The other day one of my closest friends called to ask a simple question… he read something I’d written about those who were liberals as young people and have remained virtually unchanged by the passage of time even having achieved senior citizen status.
In short form I’ve used the following quip since my “conversion” in the 80s, “Friends seem surprised that I’m not the liberal I was in my early 20s; I simply reply, ‘I grew up’.”
“Should I be offended?” he asked.
Fair question, and one easily explained from my point of view.
I offered: “It’s a generalization; for example in my personal experience at least a third of those working as psychologists and psychotherapists shouldn’t be in the business.”
“I’d say, 50%,” he interjected.
I laughed and agreed… and I was in the field 20 years; I didn’t take offense and in fact agreed that the generalization made the point about today’s mental health professionals.
Lawyer jokes anyone?
I believe I am on safe ground opining that as we get older, we must find our way in the world, not simply bend it to our will; we grow more experienced, wiser, more risk-averse and more willing to play nice with others. But at the same time we review our lives to see what has served us well, what works and doesn’t work…. in our experience.
To me that says by necessity of age we are on the whole more conservative. Any number of polls from almost any era will confirm this simple assertion.
Winston Churchill is often erroneously credited with the following:
“If you are 20 and not a liberal, you have no heart; if you are 40 and not a conservative, you have no head.”
That, a generalization, sums up the assertion which I often make. I accept that my 40 years of age and experience have overwritten that which I believed in my first quarter-century, praise be.
But is it invariably true of all “liberals”?
Of course not… it is a generalization and generalizations are useful in moving the argument quickly along to the specifics one wants to discuss. Were it not for generalizations we would founder in debate, getting nowhere fast as the saying goes.
Even more clear is that “all” and “never” and “totally” and other such modifiers seem to bind the speaker to an absolute.
“All Southerners are rednecks.”
Of course that’s not literally true, however “most” embrace the title and wouldn’t argue the point.
Such generalizations get us quickly to the point (Southerners are different from Yankees), and then we can begin to debate the issue(s).

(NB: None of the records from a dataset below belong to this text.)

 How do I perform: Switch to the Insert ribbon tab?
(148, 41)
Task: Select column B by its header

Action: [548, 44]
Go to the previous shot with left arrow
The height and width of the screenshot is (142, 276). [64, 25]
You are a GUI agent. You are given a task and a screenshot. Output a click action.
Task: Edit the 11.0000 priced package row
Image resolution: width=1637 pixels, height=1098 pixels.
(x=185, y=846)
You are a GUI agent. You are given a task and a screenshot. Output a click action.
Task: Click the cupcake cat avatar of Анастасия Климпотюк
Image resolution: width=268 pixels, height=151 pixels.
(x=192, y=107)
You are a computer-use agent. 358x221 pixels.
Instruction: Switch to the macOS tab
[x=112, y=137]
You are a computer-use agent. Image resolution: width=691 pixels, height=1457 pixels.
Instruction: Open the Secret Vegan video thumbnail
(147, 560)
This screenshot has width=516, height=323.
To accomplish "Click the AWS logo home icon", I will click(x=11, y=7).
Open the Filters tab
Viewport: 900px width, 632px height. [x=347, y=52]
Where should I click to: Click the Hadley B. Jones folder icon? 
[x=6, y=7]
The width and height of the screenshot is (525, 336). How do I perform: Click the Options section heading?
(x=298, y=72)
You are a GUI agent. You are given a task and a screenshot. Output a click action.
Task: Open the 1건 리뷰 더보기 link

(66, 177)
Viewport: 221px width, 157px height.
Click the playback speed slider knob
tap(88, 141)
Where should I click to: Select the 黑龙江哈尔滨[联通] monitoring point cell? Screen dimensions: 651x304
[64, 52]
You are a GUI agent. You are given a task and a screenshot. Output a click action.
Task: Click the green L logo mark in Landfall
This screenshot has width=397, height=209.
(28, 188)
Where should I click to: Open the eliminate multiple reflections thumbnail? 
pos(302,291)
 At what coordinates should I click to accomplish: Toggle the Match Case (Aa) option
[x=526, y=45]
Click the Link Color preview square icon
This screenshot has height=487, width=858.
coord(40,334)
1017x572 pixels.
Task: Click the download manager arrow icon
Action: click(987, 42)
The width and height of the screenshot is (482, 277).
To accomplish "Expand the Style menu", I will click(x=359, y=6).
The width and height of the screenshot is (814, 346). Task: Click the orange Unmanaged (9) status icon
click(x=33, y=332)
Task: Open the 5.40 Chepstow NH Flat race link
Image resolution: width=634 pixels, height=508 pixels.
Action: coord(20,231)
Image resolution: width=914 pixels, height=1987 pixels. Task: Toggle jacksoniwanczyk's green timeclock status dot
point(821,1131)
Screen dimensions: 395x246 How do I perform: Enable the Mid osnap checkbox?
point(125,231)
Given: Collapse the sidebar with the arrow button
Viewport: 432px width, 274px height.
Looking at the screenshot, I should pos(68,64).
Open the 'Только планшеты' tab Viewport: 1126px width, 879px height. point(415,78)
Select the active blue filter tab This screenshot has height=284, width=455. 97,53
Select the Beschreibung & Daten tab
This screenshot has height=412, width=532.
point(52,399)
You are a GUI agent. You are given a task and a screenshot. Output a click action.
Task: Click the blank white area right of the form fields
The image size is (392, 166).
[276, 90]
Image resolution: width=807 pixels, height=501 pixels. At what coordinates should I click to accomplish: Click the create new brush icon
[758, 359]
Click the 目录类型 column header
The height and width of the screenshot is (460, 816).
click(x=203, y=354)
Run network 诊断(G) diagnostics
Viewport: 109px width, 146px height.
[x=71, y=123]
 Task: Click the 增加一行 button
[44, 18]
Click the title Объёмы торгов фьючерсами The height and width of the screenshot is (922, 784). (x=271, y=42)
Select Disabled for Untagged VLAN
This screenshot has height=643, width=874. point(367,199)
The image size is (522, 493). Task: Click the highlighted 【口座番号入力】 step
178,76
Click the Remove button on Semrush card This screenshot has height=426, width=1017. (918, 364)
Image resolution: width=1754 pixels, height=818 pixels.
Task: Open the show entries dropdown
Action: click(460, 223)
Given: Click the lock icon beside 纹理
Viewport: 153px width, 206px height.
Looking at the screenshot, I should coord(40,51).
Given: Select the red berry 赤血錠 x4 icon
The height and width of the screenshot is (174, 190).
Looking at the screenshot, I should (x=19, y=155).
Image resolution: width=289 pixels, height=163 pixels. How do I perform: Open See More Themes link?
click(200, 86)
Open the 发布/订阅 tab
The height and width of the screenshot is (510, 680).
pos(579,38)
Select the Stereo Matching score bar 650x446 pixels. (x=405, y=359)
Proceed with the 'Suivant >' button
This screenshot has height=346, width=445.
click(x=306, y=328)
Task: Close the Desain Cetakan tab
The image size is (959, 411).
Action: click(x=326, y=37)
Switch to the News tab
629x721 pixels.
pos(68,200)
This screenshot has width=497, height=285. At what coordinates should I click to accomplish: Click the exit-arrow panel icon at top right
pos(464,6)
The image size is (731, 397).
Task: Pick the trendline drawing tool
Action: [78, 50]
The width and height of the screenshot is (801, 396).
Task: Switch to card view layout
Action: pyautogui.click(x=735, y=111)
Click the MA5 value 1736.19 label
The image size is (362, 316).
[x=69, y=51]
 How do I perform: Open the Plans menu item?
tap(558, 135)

But too often I find this “gotcha” society is quick to cry foul, claim offense and usually prevent the greater point from coming to debate.
Nowhere is this more evident than in current politics, which ironically has little to do with our political process; by contrast the Lincoln-Douglas Debates are Shakespeare to today’s Danielle Steele.
Mitt Romney suffered this idiocy recently when he said, “I’m in this race because I care about Americans. I’m not concerned about the very poor — we have a safety net there,” he said. “If it needs repair, I’ll fix it. I’m not concerned about the very rich — they’re doing just fine. I’m concerned about the very heart of America, the 90-95 percent of Americans who right now are struggling.”
Not a damned thing wrong with the statement in delivery, content or context, but his enemies in both parties immediately sprang: “Romney doesn’t care about the poor!!”
This (among one hundred other reasons) proves we are no longer a serious country.
So instead of talking about the needs of the middle class — the sputtering engine that drives this nation — we are treated to day upon day of small time intellects trying to throw a completely innocent statement and its owner under the propaganda bus.
And that enlightens the voters how?
So, generalizations are not just useful but necessary to establish a foundation for the debate; sadly many people (unlike my friend) do not give their fellow debater the opportunity to respond or clarify before unnecessarily condemning them and ending the exchange.
In this age of text, e-mails and in the demise of the quaint practice of writing letters, this kind of anti-communication is pandemic. Simply, people do not write anymore, therefore they don’t think much… that is, in a soundly constructed, easy to follow argument as we were expected to do in “term papers.”
I write every day, have for most of my life; one of these days I’ll get it right. But unfortunately, very few do this anymore and it is telling in debate, most especially in political discussions which can and do quickly swerve out of control. If you cannot think well, you cannot write well… simple as that.
I see it daily on FB and other mass com venues–especially talking head TV shows. Bill Buckley’s PBS show Firing Line (1966–1999) was the epitome of spirited debate on an intellectual level that has never been duplicated. Now all we have is someone like James Carville yelling over Sean Hannity.
That style has been adopted by most on the committed left, unwilling to engage much past the level of “it’s Bush’s fault,” or “Rush Limbaugh is fat.”
We see this now even at the highest levels of government.
Obama is on record as having written off the predominately white middle class American and instead has cast his 2012 lot with the welfare generations, malcontents, radicals, socialists, looters and anarchists who demand their cut without lifting an earning finger.
There was no discussion; hell, he even bypasses Congress… the House of the People, and rules in the main by executive edict, then turns on his opponents, screeching that they are divisive and unwilling to compromise.
But then, he never goes beyond generalizations.